6Green
Critical operation maintenance during energy-constraint disaster scenarios
The term “critical infrastructure” relates to the infrastructure essential for the functioning of a society and economy and would commonly refer to energy and utilities, the information and communication sector, transportation, water supply, etc. Therefore, any interruptions of critical infrastructure operation, either due to natural or man-made hazards, would have obvious consequences. Most of critical infrastructure operations are enabled by digital means and therefore tends to be designed and deployed by several principles already minimising potential damage, e.g., redundant capabilities, distributed capabilities, uninterruptable power supplies, multiple alternative communication links, etc.

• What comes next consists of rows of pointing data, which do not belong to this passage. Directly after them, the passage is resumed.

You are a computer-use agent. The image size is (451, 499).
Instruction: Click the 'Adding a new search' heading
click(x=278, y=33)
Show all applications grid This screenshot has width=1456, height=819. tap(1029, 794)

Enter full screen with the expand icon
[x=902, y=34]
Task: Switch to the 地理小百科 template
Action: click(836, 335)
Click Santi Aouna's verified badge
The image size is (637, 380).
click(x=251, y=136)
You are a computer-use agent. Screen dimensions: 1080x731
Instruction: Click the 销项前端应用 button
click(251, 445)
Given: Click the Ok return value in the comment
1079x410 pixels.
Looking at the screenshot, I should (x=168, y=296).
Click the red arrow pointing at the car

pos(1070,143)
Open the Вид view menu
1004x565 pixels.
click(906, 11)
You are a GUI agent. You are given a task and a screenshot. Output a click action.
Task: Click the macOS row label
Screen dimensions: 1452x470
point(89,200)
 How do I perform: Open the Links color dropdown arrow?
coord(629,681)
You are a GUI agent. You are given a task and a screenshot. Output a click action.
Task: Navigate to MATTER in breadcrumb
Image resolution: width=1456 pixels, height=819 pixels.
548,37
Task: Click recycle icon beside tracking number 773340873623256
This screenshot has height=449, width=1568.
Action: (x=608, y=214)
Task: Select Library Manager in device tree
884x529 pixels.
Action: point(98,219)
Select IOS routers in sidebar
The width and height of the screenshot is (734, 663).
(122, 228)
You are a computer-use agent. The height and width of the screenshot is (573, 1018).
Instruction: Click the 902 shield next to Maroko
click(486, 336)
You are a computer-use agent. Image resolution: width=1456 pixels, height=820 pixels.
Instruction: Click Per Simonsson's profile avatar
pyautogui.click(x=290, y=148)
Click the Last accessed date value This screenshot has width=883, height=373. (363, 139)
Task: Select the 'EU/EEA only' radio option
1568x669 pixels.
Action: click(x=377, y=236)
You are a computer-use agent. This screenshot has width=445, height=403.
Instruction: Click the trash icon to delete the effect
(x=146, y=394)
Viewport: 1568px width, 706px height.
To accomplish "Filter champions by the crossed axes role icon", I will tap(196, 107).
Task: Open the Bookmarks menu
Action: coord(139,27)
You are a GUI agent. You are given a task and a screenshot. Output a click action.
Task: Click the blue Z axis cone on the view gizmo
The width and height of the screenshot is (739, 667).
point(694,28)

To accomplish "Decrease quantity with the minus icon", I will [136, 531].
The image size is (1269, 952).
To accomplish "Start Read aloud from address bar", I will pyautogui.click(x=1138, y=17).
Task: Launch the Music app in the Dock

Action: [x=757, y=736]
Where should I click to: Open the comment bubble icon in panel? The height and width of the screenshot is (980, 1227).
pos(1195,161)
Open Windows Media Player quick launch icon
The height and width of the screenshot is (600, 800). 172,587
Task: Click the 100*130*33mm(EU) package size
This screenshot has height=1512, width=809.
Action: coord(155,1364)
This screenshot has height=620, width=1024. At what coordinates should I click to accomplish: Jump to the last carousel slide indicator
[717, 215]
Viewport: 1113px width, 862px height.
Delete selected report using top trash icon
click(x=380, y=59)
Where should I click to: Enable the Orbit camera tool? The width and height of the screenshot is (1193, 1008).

Use case assumes distributed computing capabilities (e.g., edge continuum), including non-public 5GAdvanced/6G network as a main communication channel, supporting critical infrastructure operations. Use case focuses on maintaining operations in case several parts of the computing capabilities are unavailable (e.g., out of power, destroyed, sabotaged, etc.) or may become unavailable due to non-infinite power supply redundancy (e.g., the electrical grid is offline, while the local battery and solar powered backup can provide limited power supply only). Let assume a situation where central cloud location is unavailable for some reasons, while only certain edge and far-edge nodes remain operational, thus remaining capabilities cannot fulfil all requirements. In such a situation, certain functions need to be deprioritised, moved to other execution resources, or even stopped with the final goal of minimising consequences for the customers, i.e., trying to keep key functionalities operational. In fact, such measure needs to be employed as soon as there exists is a risk for the situation not normalising within the time of redundant capabilities remain sufficient.
Although the scenario described focuses on consequences caused by power outage, it can be generalised to any other source of outage, e.g., terrorist attack, natural hazards, cyber-attack, etc.